- [Extrait]:
Jean Arthuis : Notre volonté est d’apporter un élément de sécurité supplémentaire aux salariés qui le souhaitent, en mettant à leur disposition un régime complémentaire de retraite. Il ne s’agit pas ici de porter atteinte au socle de la retraite, qui reste le régime général de la sécurité sociale, avec son système par répartition. Ni de remettre en cause les régimes complémentaires de l’Agirc ou de l’Arrco, pas plus que les régimes de prévoyance. C’est une possibilité offerte aux salariés de se constituer un supplément de retraite fondé sur la capitalisation.

Paris Match : Comment fonctionneront ces fonds d’épargne-retraite ?

Jean Arthuis : Ils seront négociés au cas par cas, au sein des entreprises. Les accords pourront être interentreprises ou au niveau des branches professionnelles, afin que même le personnel des PME puisse en profiter. Le principe est simple : les salariés qui le souhaitent y consacreront une partie de leur salaire et demanderont que cette épargne soit affectée à un fonds d’épargne-retraite. Pour que le système soit incitatif, ces versements seront alors déductibles du revenu imposable. L’employeur pourra, s’il le désire, apporter un supplément de contribution, sous forme d’abondement, comme il le fait aujourd’hui dans le cadre des plans d’épargne d’entreprise.

Paris Match : Qui gérera ces nouveaux fonds ?

Jean Arthuis : Ils pourront être constitués par une compagnie d’assurances, une banque, un organisme de prévoyance ou encore une société mutualiste. Les règles de fonctionnement, s’inspirant des principes du code des assurances, seront très strictes. Il existera un comité d’agrément, ainsi qu’une commission de contrôle prudentiel, dépendant du ministère de l’économie et des finances.

- [Données enregistrées]:
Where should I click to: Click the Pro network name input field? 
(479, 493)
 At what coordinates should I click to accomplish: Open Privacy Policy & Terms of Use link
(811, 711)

- [Consigne 1]:
Relevez dans l'extrait chaque type d'organisme habilité à constituer les fonds d'épargne-retraite.
- [Consigne 2]:
Recopiez le passage de l'extrait qui va de « Jean Arthuis : Notre » à « ces fonds d’épargne-retraite ? ».

- [Solution 1]:
- une compagnie d'assurances
- une banque
- un organisme de prévoyance
- une société mutualiste

- [Solution 2]:
Jean Arthuis : Notre volonté est d’apporter un élément de sécurité supplémentaire aux salariés qui le souhaitent, en mettant à leur disposition un régime complémentaire de retraite. Il ne s’agit pas ici de porter atteinte au socle de la retraite, qui reste le régime général de la sécurité sociale, avec son système par répartition. Ni de remettre en cause les régimes complémentaires de l’Agirc ou de l’Arrco, pas plus que les régimes de prévoyance. C’est une possibilité offerte aux salariés de se constituer un supplément de retraite fondé sur la capitalisation.

Paris Match : Comment fonctionneront ces fonds d’épargne-retraite ?